# My B13 GA16 Video - Need opinion



## fanl (Jun 24, 2004)

YouTube - Nissan Sentra 1.6 0-100 timing

Hi, I've just recorded this video and got almost 10sec on the 0-100Km/h(0-60mph) run, is it good?

As the videos says, it's a GA16DE full interiors with hi-pass exhaust and hi-pass filter, I'm not worryed about the mods gain but if the car is doing well itself, cos he is very old and I'm worryed the engine is not giving its best, and I've tuned up the ignition time "a la garantia soy djo".

hehe

If you guys have some timing charts where I can compare my sentra to others it would be nice u to post it here!

Thanks!


----------



## sntra96 (May 24, 2005)

Well to compare my automatice 96 b13 can do 10.02 will my accelerometer timing it. check out my page to see what ive done to my car http://www.cardomain.com/ride/718445


----------



## speedcav72 (Sep 19, 2007)

*seems no bad !!!*

Hi m8,10 secs sounds no too bad to me,my Primera (I've never timed it accurately) is meant to do 0-60mph/102kmph in 11 seconds,so 10 seconds sounds pretty ok.I'm from the UK and my '95 Primera 1.6LX saloon is meant to be kicking 102 bhp at the flywheel.I've no idea what the Brazillian GA16DE kicks out.

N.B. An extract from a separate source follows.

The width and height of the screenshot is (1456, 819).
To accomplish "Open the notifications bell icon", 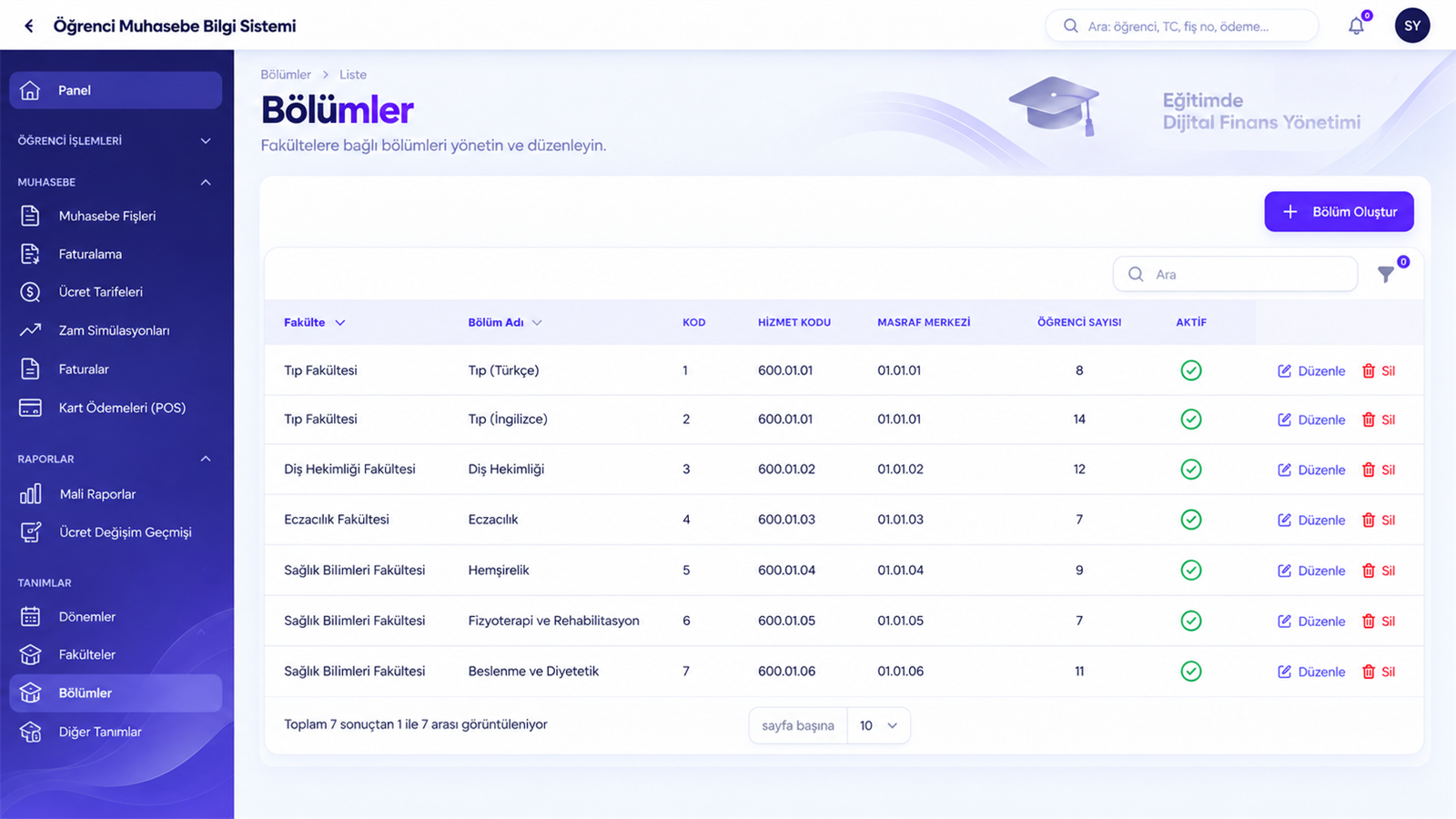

Mine is running on standard 14" 175/70 tyres - I've got my annual MOT coming up before the end of this month so I've not modified the engine in anyway so there's no problems with passing the emmisions test but as soon as it's through I'll get to work.I've welded up a decat pipe ready to replace that,then the EGR will be disabled though ultimately I'm not sure whether to modify the GA or just drop in an SR20DE engine

.Also I've got 40mm lowering springs to go on,my old Vauxhall Cavalier twin 3" tailbox to modify (cut/weld) to fit and a straight through silencer and 4-2-1 manifold.

I'll see what improvements I get from the exhaust and intake mods before deciding whether to carry on or just replace (though obviously the same mods on a 2.0 16v will be far better)


----------